Extract provided =

-*-

Dalton

Personal information
- Full name: Dalton Moreira Neto
- Date of birth: February 5, 1991 (age 35)
- Place of birth: Rio de Janeiro, Brazil
- Height: 1.87 m (6 ft 1+1⁄2 in)
- Position: Defender

Team information
- Current team: Bangu

Senior career*
- Years: Team / Apps / (Gls)
- 2009–2010: Fluminense / 13 / (0)
- 2010–2013: Internacional / 1 / (0)
- 2011: → Atlético Paranaense (loan) / 0 / (0)
- 2012: → Criciúma (loan) / 1 / (0)
- 2014–2016: Universitario / 0 / (0)
- 2016: Fort Lauderdale Strikers / 6 / (0)
- 2017: Luverdense
- 2018: Bangu
- Total:  / 21 / (0)

International career
- 2009: Brazil U20 / 10 / (0)

= Dalton (footballer, born 1990) =

Brazilian footballer

Dalton Moreira Neto, usually known as Dalton (born 5 February 1990) is a Brazilian former footballer who played as a defender.

==Professional==
On 14 March 2011, Dalton signed a one-year loan deal with Paranaense.

He later moved to Club Universitario de Deportes in Peruvian Primera Division.

In February 2016, Dalton signed with Fort Lauderdale Strikers of the North American Soccer League.

On 1 May 2018, Dalton retired from professional football.

-*-

Instructions for the task = Summarize the Dalton profile in two sentences. Draw only on the Dalton profile when answering.

-*-

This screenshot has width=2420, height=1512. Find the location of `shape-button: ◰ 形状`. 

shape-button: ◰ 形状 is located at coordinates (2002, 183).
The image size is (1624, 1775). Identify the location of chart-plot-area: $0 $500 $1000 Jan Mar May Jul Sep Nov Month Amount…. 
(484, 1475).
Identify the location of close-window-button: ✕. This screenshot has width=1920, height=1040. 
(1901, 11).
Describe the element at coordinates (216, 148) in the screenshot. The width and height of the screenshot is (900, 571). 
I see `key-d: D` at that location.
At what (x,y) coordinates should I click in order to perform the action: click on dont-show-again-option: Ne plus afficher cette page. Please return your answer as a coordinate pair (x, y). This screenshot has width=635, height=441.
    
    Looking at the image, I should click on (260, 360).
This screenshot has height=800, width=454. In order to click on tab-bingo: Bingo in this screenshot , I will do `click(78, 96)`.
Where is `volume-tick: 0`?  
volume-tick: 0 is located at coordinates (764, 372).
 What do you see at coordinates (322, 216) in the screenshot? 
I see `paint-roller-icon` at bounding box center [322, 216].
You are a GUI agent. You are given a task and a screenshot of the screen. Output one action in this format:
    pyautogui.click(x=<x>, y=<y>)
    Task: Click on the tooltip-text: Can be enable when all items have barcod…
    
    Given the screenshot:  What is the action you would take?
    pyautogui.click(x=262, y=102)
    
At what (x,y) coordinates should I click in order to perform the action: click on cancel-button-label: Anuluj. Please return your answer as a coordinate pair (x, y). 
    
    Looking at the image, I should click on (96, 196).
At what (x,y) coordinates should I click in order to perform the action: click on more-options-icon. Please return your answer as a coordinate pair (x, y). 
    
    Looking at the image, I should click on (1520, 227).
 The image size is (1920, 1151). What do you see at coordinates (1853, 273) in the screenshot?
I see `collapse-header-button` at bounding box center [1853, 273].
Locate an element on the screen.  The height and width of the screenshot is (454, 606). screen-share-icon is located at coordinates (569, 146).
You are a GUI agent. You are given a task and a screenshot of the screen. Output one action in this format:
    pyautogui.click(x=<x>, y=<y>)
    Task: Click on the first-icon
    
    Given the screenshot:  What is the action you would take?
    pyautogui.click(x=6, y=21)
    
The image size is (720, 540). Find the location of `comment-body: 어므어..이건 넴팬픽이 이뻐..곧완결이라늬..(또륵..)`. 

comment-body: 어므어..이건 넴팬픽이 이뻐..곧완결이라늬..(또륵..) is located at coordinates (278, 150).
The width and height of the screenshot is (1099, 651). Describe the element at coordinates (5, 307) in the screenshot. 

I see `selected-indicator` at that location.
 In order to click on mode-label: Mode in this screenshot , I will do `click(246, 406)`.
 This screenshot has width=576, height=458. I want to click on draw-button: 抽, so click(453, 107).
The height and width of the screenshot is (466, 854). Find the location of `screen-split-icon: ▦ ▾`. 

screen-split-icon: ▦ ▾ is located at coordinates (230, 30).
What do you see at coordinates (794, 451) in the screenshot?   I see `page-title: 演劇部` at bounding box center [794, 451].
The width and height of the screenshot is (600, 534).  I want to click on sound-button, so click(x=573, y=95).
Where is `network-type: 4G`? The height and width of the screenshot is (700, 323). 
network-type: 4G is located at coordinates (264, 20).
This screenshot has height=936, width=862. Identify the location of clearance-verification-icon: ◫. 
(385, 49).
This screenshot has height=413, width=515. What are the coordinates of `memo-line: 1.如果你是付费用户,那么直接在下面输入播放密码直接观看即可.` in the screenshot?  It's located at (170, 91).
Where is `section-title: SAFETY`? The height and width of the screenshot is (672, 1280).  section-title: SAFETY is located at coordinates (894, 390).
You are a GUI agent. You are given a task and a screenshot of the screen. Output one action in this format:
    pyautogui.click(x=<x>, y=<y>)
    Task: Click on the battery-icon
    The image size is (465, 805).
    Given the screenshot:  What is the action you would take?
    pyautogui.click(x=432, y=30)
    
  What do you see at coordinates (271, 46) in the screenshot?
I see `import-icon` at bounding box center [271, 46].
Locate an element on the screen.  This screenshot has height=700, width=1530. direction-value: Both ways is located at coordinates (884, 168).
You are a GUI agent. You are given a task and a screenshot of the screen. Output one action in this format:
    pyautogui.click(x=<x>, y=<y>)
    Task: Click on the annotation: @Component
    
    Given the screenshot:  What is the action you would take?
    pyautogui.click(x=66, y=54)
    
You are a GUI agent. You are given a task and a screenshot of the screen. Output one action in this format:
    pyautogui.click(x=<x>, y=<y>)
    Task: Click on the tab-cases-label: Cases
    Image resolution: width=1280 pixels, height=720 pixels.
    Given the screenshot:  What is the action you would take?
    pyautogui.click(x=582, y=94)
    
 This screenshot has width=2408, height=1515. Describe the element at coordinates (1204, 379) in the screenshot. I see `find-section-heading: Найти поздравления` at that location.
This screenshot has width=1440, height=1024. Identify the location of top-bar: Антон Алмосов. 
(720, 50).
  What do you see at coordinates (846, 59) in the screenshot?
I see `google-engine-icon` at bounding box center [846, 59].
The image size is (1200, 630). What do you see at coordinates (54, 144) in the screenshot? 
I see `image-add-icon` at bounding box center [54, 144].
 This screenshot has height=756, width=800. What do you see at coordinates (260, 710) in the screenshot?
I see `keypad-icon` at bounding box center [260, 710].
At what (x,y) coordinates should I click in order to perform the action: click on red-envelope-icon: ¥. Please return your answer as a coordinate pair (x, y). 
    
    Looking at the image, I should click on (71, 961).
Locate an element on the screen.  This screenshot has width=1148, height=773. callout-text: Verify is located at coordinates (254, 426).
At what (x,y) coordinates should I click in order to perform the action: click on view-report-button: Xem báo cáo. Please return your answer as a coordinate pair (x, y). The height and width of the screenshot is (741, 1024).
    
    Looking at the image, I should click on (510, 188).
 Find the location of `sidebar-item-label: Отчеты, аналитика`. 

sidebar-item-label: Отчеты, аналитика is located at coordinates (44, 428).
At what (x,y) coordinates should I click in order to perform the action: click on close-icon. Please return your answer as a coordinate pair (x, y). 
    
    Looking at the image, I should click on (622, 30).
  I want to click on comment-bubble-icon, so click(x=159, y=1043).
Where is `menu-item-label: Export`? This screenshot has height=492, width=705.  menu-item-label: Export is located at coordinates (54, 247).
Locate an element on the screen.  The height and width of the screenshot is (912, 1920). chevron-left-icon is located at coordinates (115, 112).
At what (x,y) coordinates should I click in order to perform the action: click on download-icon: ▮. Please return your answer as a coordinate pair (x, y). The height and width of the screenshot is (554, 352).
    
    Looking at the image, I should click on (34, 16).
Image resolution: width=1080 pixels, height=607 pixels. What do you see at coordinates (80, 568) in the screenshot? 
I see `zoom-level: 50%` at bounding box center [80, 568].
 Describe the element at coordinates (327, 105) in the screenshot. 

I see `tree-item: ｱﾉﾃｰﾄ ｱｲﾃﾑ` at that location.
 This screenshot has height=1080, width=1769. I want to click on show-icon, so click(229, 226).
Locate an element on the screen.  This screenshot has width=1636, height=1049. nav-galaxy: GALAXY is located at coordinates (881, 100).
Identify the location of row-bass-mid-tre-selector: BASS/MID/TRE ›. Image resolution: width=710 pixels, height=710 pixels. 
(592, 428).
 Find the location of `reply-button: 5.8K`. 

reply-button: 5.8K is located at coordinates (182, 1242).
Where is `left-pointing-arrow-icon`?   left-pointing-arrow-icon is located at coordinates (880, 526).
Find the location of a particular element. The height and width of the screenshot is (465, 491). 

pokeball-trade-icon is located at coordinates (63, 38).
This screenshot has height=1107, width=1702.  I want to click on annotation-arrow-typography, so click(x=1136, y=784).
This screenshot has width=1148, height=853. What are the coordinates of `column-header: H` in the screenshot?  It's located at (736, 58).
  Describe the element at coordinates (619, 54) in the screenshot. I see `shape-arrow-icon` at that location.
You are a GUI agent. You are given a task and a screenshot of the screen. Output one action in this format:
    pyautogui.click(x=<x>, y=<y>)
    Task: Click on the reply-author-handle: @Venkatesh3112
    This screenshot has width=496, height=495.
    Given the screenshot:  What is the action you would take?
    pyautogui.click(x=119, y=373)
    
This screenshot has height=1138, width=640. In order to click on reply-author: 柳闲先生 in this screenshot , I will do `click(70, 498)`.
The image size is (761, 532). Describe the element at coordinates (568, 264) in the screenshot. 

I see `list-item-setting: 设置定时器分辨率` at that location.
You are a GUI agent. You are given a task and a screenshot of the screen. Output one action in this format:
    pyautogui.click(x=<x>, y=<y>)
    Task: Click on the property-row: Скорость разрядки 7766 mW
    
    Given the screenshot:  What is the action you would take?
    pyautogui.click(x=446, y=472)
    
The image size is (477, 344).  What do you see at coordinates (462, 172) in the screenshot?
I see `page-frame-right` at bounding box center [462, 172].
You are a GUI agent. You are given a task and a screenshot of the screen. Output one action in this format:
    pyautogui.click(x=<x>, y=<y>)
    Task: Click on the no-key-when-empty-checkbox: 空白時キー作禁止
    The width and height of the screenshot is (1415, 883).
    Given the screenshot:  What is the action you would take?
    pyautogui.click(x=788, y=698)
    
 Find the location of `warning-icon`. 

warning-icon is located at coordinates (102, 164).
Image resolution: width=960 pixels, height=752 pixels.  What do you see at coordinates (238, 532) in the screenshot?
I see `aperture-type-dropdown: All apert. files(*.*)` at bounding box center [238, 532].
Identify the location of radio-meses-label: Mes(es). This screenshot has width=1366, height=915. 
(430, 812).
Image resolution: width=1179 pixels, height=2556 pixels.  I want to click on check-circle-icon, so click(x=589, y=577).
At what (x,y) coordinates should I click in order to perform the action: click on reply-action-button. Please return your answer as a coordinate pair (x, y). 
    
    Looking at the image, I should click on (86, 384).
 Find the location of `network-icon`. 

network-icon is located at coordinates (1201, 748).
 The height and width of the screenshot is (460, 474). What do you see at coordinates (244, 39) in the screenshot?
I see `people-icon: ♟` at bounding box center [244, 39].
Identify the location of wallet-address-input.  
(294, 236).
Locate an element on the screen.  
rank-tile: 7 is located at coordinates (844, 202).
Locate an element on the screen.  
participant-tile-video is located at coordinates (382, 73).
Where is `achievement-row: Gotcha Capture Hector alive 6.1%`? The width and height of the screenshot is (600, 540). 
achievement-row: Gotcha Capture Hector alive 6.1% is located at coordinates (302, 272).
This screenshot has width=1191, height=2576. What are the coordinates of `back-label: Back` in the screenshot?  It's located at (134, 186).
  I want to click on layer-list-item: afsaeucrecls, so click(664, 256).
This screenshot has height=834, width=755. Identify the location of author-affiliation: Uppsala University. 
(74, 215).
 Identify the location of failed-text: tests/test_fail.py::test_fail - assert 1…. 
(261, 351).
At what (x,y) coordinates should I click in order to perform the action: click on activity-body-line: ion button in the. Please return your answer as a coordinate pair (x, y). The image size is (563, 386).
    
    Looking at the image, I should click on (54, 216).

-*-

Output for this exercise = Dalton Moreira Neto, usually known as Dalton, is a Brazilian former footballer who played as a defender. He signed a one-year loan deal with Paranaense on 14 March 2011, later moved to Club Universitario de Deportes in the Peruvian Primera Division, signed with Fort Lauderdale Strikers of the North American Soccer League in February 2016, and retired from professional football on 1 May 2018.